Tabla de contenidos

Title



Blog

Desarrollo

Further down code2vec: Vector representations of code

cover-further-code2vec (https://unsplash.com/photos/FoiZoPtxSyA)

Rafael Ballestas

Analista de seguridad

Actualizado

24 ene 2020



4 min

Let us continue with our series on representing objects as vectors: natural language, code, let us take a deeper look at how code2vec works. Even personality profiles can be represented as vectors for data processing, and this was done in 1934, by hand!. So we certainly should be able to represent pieces of code faithfully as vectors. Let us see how that goes.

Recall from our last article on code embeddings that code2vec is, like word2vec and autoencoders, neural networks for an unrelated task which produce miraculous vectors representations of objects in their middle layers. This is pretty much all the theory one needs to know about this useful network as far as embedding is concerned.

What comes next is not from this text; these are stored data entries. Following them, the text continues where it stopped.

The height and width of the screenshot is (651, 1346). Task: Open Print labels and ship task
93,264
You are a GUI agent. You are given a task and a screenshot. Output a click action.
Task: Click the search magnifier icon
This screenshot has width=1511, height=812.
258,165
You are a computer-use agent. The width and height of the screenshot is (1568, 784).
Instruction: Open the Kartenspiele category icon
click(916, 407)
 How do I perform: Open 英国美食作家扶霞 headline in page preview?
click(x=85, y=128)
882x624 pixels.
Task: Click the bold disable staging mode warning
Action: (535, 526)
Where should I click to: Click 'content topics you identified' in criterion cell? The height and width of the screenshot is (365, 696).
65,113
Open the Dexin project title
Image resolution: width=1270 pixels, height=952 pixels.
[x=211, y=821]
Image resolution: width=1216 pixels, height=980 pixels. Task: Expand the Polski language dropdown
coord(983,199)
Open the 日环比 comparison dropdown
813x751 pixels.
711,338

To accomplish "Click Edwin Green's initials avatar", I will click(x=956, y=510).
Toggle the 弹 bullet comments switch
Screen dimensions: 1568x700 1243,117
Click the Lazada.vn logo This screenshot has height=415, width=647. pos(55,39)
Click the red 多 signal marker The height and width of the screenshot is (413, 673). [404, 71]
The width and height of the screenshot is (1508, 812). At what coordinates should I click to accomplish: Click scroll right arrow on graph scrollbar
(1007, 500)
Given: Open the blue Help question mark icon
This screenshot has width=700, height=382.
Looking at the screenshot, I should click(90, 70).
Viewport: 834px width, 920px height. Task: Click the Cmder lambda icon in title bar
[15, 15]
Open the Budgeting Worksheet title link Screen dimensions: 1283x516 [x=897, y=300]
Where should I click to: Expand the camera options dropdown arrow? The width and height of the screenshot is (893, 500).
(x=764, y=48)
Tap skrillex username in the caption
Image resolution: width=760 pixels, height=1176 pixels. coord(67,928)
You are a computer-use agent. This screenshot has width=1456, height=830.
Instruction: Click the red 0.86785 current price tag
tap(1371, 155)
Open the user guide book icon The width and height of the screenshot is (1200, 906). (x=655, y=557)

In this article, we would like to take code2vec for a spin and produce some embeddings ourselves. Luckily, the authors of code2vec have generously given us their code and a tutorial on how to use and test their model. Sadly, however, this is geared towards their task of predicting a function’s name from its body, so we must still figure out a way to adapt it to our needs.

They also give us a preprocessed Java dataset of around 14 million examples, already split into training, testing, and validation subsets, and pre-trained models both in ready-for-use and trainable versions. One can also choose to train a model from scratch. Either way, after training (or skipping it), what remains is to assess the accuracy of the model, which one can do with a single command:

Assessing code2vec performance.

python code2vec.py --load /path/to/model --test

Just this step, however, takes quite some time on a regular machine. Around 20 minutes on mine, giving a precision of 66%, recall of 53%, and so and an F score of 59%. Not bad but far from ideal, and this is consistent with the published results [1].

By the way, as this has not been said elsewhere in our machine learning for security posts, let us take a break to clarify those terms above, which all refer to the accuracy of any search, and are just as applicable to vulnerability search in our context:

Precision and recall via Wikipedia.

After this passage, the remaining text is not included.